FOGÃO DE LENHA * Antonio Cabral Filho - RJ



Quem conhece fogão à lenha? Hoje em dia, pouquíssimas pessoas sabem da existência dele. O avanço das tecnologias obsoletisaram o pobre coitado. Logo ele, senhor das mágicas do sabor. Não existe feijão mais gostoso do que o feito no fogão de lenha. Ah ! Obsoletisaram também a cozinheira. Antes, ela usava o seu vestido caseiro e cobria a cabeça com um pano branco, geralmente de saco de farinha. Agora, as cozinheiras são "produzidas" com roupas adequadas, vestidos coloridos, toucas, luvas, e sei lá mais o quê. Mas a coisa mais fantástica produzida pelo fogão de lenha, é a cozinha. Quase sempre fica toda chamuscada pela fumaça que ele faz; não adianta fazer chaminé e tentar livrar-se dela. O telhado, ah! O telhado é a maior obra feita pelo fogão de lenha. O picumã forma capuchos dependurados no telhado e fica parecendo um enfeite, mas não é! É que a fumaça se junta com as teias de aranha e forma aquelas tochas pretas, agarradas nos caibros e ripas, e as aranhas caem fora! Mas ninguém sabe do pior: quando a família resolve "passar o rodo" nas traquinagens do fogão de lenha, sabe quem paga o pato? Os meninos. Geralmente, os meninos. Na falta deles, serve uma menina. Mas na maioria das vezes, sobra é pra eles. É só pegar a vassoura, por o bonê na cabeça e varrer o telhado da cozinha, tirar todo o picumã, depois passar barro branco no fogão, pra ele ficar "alvinho!", esfregar barro branco nas paredes, de cima a baixo, bem passadinho, pra elas ficarem "alvinhas!", e, para arrematar, passar barro branco no chão, desde os cantinhos até à porta de saída, pra ele ficar "alvinho!", fechar a porta e sair. Umas duas horas depois, pode entrar que está tudo sequinho, lindo, renovado, só para glória da cozinheira!

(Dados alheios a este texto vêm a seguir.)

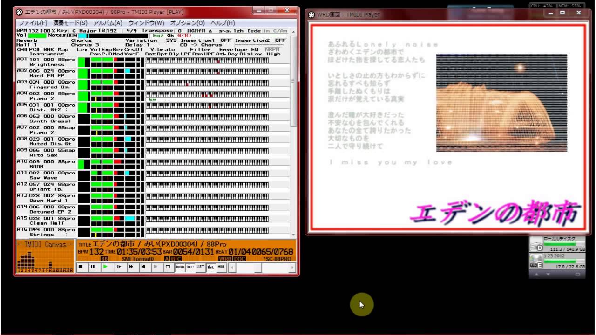
Task: Jump to the previous track
Action: pyautogui.click(x=143, y=267)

Mas o fogão de lenha apronta umas e outras com a gente: em 1986 eu fui vender livros no Encontro Anual da SBPC - Sociedade Brasileira Para o Progresso da Ciência, em Curitiba - Pr. O encontro findou num sábado, aprontei tudo para voltar pra casa, mas só consegui passagem para a segunda-feira. Como tinha o domingo no meio, fiquei pensando no que fazer. Aí, um grupo de amigos, a maioria livreiros, queria conhecer Morretes, cidade litorânea e portuária cheia de estórias. Diziam que lá tinha surpresas culinárias. Puáia, eu não vim aqui pra comer! Objetei-lhes. Então vamos andar! Respondeu-me o Professor Moacy Cirne. Entramos todos nos carros e largamos. A região é um complexo de serras, tipo Petrópolis, e fomos descendo. Curvas após curvas, até chegarmos a uma baixada, quase entre florestas. Lá longe, avistava-se omar. Vez por outra, apareciam macacos nas árvores, jacus, muita juriti, e, derepente, um tatu cruzou a estrada e quase provoca um engavetamento de carros! Mas pra nossa sorte, não aconteceu nada. 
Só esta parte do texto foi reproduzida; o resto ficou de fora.